Term for Korean confectionery

Hangwa is a general term for traditional Korean confections. With tteok (rice cakes), hangwa forms the sweet food category in Korean cuisine. Common ingredients of hangwa include grain flour, fruits and roots, sweet ingredients such as honey and yeot, and spices such as cinnamon and ginger.

== Names ==

Hangwa translates to "Korean confectionery" referring to traditional confections contrasting with yanggwa, which identifies "Western confectionery". In the past hangwa was called jogwa which means "artificial fruit" or gwajeongnyu as meaning "fruit food category".

== History ==
The history of hangwa goes back to the era of the three kingdoms (57 BCE ‒ 668 CE), when various types of confections were consumed by royals during festivities, national holidays or in court, according to the Memorabilia of the Three Kingdoms.

Following the two Buddhist dynasties, Unified Silla in the era of two kingdoms (698–926) and Goryeo (936‒1392), the cultivation of crops and consumption of confections increased drastically as the Buddhist diets forbade meat. Confections were offered in Goryeo's national feasts, rites, ceremonies, and banquets, including the two Buddhist festivals, the Lotus Lantern Festival and the Festival of the Eight Vows. Prevailing tea ceremonies also required more types of confections.

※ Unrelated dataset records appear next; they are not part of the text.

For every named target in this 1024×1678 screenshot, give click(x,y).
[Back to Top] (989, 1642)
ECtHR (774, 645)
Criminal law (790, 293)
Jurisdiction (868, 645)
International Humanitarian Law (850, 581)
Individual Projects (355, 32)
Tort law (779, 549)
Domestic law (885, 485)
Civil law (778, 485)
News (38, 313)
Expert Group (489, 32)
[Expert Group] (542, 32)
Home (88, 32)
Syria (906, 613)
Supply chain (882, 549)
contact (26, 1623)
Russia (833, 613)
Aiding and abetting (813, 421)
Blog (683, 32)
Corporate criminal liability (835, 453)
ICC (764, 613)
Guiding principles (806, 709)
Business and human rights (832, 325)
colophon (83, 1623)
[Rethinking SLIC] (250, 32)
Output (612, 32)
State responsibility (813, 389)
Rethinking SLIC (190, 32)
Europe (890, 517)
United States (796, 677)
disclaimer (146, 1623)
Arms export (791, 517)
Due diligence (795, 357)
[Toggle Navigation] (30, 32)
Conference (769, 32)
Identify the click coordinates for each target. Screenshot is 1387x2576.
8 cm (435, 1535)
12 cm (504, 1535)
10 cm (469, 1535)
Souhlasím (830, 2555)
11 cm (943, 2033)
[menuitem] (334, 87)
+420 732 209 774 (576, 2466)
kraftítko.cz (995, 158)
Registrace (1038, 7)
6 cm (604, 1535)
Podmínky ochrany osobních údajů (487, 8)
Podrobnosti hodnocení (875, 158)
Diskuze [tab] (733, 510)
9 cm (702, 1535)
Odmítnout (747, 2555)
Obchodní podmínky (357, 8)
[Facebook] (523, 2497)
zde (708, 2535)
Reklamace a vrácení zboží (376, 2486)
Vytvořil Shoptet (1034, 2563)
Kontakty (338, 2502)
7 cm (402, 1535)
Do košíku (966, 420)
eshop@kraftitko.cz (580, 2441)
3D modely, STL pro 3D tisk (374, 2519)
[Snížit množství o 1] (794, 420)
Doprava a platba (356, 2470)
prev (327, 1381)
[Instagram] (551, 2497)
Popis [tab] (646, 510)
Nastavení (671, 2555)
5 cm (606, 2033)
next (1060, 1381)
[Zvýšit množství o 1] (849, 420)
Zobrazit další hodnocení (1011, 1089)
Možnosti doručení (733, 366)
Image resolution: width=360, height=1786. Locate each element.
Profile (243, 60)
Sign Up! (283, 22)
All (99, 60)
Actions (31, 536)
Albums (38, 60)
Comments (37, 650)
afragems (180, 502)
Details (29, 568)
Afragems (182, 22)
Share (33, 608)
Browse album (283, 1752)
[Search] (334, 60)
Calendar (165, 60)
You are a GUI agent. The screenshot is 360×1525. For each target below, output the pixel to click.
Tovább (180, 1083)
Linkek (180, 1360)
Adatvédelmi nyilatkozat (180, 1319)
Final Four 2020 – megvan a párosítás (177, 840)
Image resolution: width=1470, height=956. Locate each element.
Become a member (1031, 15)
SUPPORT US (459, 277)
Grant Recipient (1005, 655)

Concerns regarding the increasingly excessive consumption of confections that have large amounts of oil, grain, and honey have consequently lead to several regulations throughout the course of its history. In 1117, King Sukjong restricted the extravagant usage of deep-fried grain confections. In 1192, deep-fried grain confections were mandated to be replaced with fruits and in 1353, a total ban on deep-fried grain confections was issued.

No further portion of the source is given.